ASRock Teases Phantom Gaming Motherboards with Integrated 2.5 Gigabit Ethernet LAN

When ASRock teased something new from their new Phantom Gaming brand on social media with a photo that said 2.5x fast, people were quick to speculate this was referring to an AMD Radeon GPU. After all, the Phantom Gaming brand came about very recently with ASRock's debut as an AMD AIB (add-in board) partners for Radeon GPUs, with TechPowerUp giving a review treatment to one that you can read here. Was Vega holding back with some sandbags? Or was it perhaps the rumored Polaris GPU?

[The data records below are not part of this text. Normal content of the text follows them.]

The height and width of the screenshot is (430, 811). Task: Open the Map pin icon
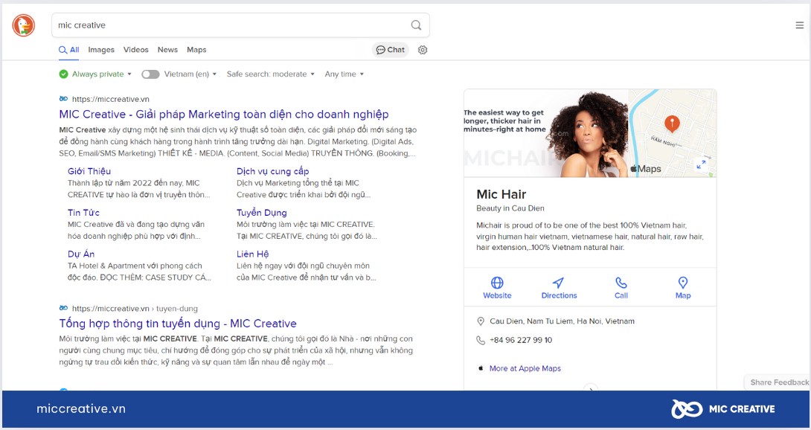(x=683, y=283)
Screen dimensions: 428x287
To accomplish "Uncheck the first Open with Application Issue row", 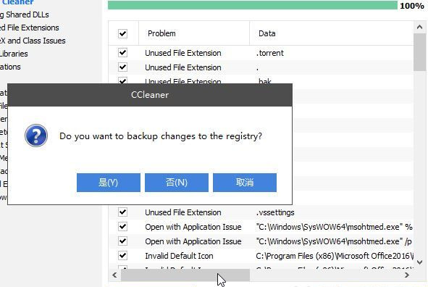I will pyautogui.click(x=122, y=226).
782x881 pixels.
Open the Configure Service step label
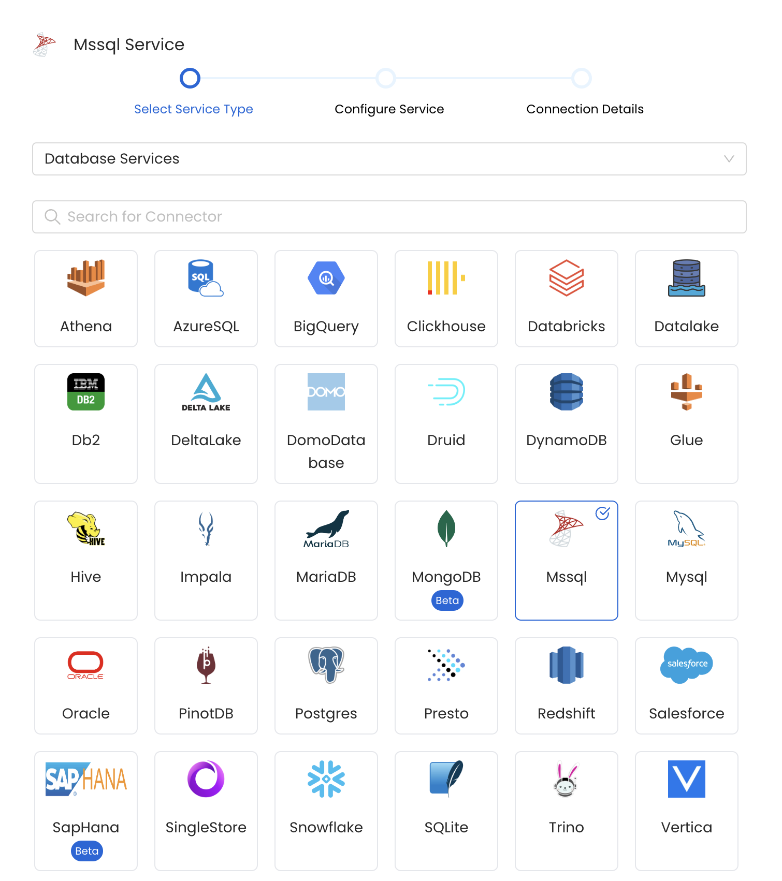pos(389,109)
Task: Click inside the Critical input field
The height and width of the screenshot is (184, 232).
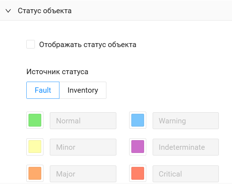Action: 185,174
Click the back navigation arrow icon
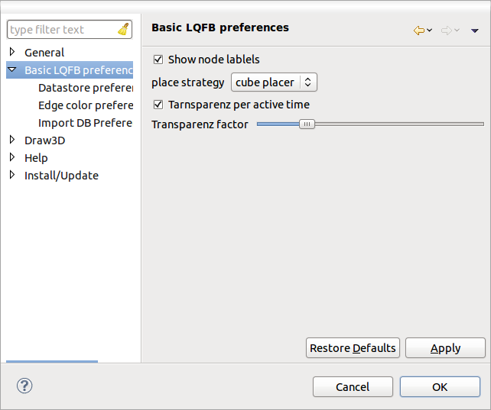 (x=418, y=31)
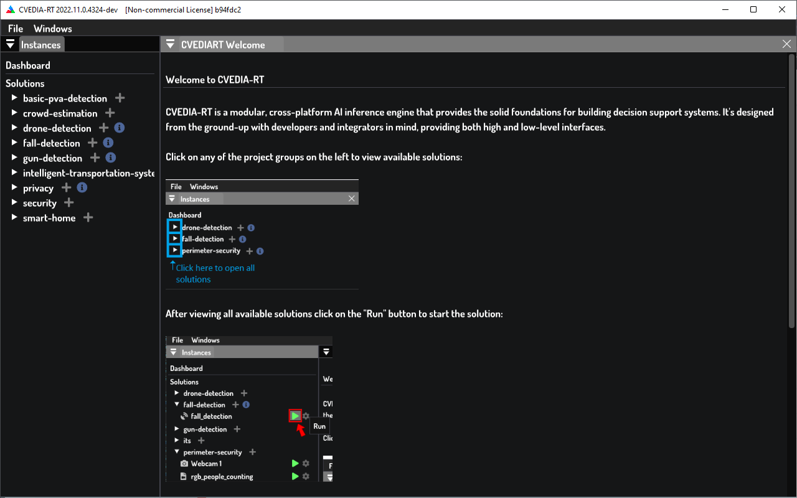Expand the intelligent-transportation-system group
This screenshot has height=498, width=797.
14,173
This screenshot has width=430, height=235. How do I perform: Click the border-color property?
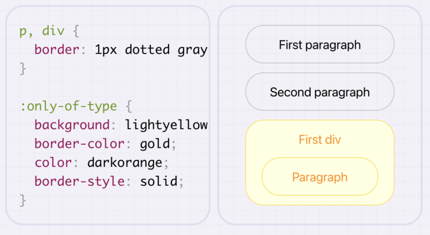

As it turned out today, ASRock was instead teasing about motherboards joining the Phantom Gaming brand and the "2.5x fast" instead was referring to these board having an integrated 2.5 Gigabit onboard LAN port, as opposed to the 1 GigE ports on most enthusiast motherboards today. Suffice to say that led to disappointment for many owing to this misunderstanding, but this is still news in that ASRock has deemed the importance of having a higher-tier brand that can be marketed as a competitor to the ASUS ROG, Gigabyte Aorus and more. This motherboard may end up not being AMD-exclusive either, as we do not expect a prosumer socket from AMD until next year, and the timing suggests it may well be an Intel z390 socket board instead. The teaser video is embedded below, although there is not much else to glean from it at this point.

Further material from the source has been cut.